### Action item
Copy all lines below that use the word "will".

Dataset entries
=== Begin Enclosure ===

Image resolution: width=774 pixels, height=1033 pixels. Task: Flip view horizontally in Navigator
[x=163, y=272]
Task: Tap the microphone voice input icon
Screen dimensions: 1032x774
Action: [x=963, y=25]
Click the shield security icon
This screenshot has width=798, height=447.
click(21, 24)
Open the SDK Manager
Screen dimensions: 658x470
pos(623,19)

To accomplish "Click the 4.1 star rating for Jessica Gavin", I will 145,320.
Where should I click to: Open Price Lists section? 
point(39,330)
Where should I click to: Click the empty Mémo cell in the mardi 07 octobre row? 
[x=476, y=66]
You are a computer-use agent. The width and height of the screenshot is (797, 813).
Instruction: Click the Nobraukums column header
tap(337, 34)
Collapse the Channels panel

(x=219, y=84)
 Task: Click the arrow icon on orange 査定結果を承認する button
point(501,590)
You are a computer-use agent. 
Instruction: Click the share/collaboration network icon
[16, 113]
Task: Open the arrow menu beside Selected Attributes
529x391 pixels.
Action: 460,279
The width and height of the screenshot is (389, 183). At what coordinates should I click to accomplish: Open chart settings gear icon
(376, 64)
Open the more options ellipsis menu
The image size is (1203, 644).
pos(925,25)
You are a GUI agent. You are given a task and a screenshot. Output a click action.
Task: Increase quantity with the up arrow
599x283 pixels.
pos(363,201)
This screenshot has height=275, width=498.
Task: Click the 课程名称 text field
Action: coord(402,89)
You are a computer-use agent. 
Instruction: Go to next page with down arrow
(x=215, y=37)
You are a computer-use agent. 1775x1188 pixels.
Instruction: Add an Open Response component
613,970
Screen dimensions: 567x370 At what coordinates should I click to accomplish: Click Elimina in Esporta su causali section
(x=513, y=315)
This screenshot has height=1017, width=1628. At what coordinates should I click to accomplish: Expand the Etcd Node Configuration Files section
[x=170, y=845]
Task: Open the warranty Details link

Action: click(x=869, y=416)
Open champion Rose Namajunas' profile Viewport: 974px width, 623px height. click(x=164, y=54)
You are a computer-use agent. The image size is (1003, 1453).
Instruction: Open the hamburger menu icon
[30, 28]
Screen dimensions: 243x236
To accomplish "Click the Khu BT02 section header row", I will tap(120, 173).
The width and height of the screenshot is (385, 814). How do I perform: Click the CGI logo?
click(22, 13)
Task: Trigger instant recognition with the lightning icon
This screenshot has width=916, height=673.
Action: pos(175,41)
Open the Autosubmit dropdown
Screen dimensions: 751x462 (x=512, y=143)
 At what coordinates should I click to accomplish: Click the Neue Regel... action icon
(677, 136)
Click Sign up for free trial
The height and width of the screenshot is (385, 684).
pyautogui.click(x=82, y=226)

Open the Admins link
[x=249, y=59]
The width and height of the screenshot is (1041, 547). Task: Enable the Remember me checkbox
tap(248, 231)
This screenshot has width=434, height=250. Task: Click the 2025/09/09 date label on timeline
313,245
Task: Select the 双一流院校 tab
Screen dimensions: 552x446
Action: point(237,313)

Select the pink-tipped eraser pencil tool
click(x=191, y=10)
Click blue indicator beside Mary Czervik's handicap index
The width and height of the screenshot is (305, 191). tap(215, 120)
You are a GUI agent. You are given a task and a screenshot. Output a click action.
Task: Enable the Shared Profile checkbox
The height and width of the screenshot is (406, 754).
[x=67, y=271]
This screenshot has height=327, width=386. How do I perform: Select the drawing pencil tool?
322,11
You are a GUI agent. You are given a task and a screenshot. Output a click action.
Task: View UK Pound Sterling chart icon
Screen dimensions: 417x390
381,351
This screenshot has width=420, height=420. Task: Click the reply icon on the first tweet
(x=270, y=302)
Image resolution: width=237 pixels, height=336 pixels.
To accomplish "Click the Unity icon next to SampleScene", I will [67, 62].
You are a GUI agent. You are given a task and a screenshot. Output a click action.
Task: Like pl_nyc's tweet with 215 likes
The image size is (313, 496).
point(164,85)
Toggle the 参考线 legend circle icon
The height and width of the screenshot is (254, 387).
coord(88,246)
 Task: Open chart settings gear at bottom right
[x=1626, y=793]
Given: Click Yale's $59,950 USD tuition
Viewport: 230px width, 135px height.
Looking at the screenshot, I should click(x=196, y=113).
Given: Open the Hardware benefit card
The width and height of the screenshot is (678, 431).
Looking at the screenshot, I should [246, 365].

=== End Enclosure ===

### Exercise response
To accomplish "Click the 4.1 star rating for Jessica Gavin", I will 145,320.
To accomplish "Click the Khu BT02 section header row", I will tap(120, 173).
To accomplish "Click the Unity icon next to SampleScene", I will [67, 62].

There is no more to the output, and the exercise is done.